_SEITENTEXT_
* * *

Caroline Brunner, Starnberg

Negative Erfahrungen

Herr Bartens hat seine Meinung wiedergegeben, welche anscheinend eine grundsätzliche Ablehnung der sogenannten "Alternativmedizin" darstellt. Grundlage seiner Ausführungen ist die Gedankenwelt des "Münsteraner Kreises" - eine Gruppierung, welche die Alternativmedizin verteufelt und als unwissenschaftlich darstellt. Zum Glück hat sich der "Münsteraner Kreis" aufgelöst - seine Betrachtung der Medikamentenwelt fand wohl doch nicht die breite Akzeptanz, welche das Ziel der Gruppierung war.

Herr Bartens scheint nicht zu bemerken, dass viele Patienten mit Produkten der chemischen Industrie negative Erfahrungen gemacht haben, welche auf unklaren Anwendungshinweisen, nicht vorhergesehenen Spätfolgen, Falschanwendung und mittlerweile auch in der Übermedikation beruhen. Die Nebenwirkungen und Wechselwirkungen vieler Medikamente summieren sich dermaßen, dass es für den einzelnen Patienten schwierig bis unmöglich wird, sich dem Folgeszenario der sich überlappenden Medikamentenwechselwirkungen ohne Schaden zu entziehen.

Ernst-Michael Beck, Isernhagen

Pflanzenheilkunde nicht irrational

In dem Artikel listet Werner Bartens die Phytotherapie, also die Lehre vom Einsatz pflanzlicher Arzneimittel, in nicht nachvollziehbarer Weise neben Homöopathie und anthroposophischer Medizin auf. Die Phytotherapie gehört keineswegs zu einer "irrationalen Parallelwelt". Sie arbeitet als ein Teilgebiet der Pharmakologie auf wissenschaftlicher Grundlage.

Dies wird etwa deutlich, wenn man einen Blick in die einschlägigen Publikationsorgane wirft wie die Zeitschrift für Phytotherapie oder Phytomedicine. Die hier publizierten Arbeiten unterliegen einer strengen Begutachtung und müssen den Richtlinien der "Good Clinical Practice" folgen. Auch von daher gesehen, fehlt jeglicher Anlass, die Anwendung pflanzlicher Arzneimittel in die Nähe einer "irrationalen Parallelwelt" zu rücken.

Prof. Dr. Rainer Schandry, München

Kamille wirkt

Schon wieder wird die Homöopathie kritisiert, dazu will ich nichts sagen, aber Phytotherapie ebenfalls als irrationale Parallelwelt zu diskreditieren, zeugt von eklatanten Wissenslücken. Denn seit quasi immer nutzt der Mensch Pflanzen wie etwa die Kamille, nachweislich wirksam gegen Entzündungen, oder Weidenrinde, die synthetisch als Aspirin nachgebaut wurde. Was daran ist verschwurbelt? Was Scharlatanerie? Ich würde mich sehr freuen, wenn genau argumentiert und nicht alles über einen Kamm geschoren würde. Diese Pauschalverurteilungen dürfen in einer seriösen Zeitung wie der SZ keinen Raum bekommen.

* * *

_BEREITGESTELLTES MATERIAL_

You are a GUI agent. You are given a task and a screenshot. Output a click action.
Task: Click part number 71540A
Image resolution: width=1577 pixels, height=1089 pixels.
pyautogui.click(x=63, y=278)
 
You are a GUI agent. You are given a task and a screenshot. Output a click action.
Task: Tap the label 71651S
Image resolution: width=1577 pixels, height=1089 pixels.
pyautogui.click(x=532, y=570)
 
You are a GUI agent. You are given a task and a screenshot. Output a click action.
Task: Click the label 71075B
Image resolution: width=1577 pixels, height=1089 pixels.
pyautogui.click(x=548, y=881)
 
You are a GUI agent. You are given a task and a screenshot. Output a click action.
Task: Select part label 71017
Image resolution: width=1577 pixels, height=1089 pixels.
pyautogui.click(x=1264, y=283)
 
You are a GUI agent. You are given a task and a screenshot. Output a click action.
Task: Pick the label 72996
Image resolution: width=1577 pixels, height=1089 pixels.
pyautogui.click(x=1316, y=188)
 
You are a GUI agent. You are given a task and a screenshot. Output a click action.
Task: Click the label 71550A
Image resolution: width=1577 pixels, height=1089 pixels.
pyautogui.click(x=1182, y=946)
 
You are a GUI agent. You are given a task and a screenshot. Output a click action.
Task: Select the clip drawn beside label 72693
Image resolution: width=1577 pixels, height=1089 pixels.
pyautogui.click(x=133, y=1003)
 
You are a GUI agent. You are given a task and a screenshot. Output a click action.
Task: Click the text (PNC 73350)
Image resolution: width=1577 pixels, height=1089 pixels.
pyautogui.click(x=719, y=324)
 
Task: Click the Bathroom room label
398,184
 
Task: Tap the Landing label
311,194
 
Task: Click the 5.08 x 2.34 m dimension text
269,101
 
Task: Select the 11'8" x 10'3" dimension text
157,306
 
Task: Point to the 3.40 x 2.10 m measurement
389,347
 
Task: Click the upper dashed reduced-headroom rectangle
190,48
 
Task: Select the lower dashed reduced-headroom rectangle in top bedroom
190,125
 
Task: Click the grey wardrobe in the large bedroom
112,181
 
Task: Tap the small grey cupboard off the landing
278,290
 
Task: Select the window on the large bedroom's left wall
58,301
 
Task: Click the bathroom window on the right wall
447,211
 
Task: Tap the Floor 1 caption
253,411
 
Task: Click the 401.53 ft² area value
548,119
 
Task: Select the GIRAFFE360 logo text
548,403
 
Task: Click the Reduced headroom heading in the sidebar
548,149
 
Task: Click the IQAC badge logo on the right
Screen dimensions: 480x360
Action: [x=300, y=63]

* * *

_FOLGENDES BEARBEITEN_
(A) Nenne alle Personen, die im Seitentext zusammen mit einem Ortsnamen stehen, jeweils mit diesem Ort.
(B) Fasse den Absatz des Seitentexts, der mit „In dem Artikel listet Werner Bartens“ beginnt, als kurze Stichpunktliste zusammen und behalte dabei seine wesentlichen Aussagen bei.

_LÖSUNGEN JE AUFGABE_
(A)
- Caroline Brunner, Starnberg
- Ernst-Michael Beck, Isernhagen
- Prof. Dr. Rainer Schandry, München

(B)
- Werner Bartens führt im Artikel die Phytotherapie (Lehre vom Einsatz pflanzlicher Arzneimittel) neben Homöopathie und anthroposophischer Medizin auf; das ist nicht nachvollziehbar.
- Die Phytotherapie gehört nicht zu einer „irrationalen Parallelwelt“.
- Sie ist ein Teilgebiet der Pharmakologie und arbeitet auf wissenschaftlicher Grundlage.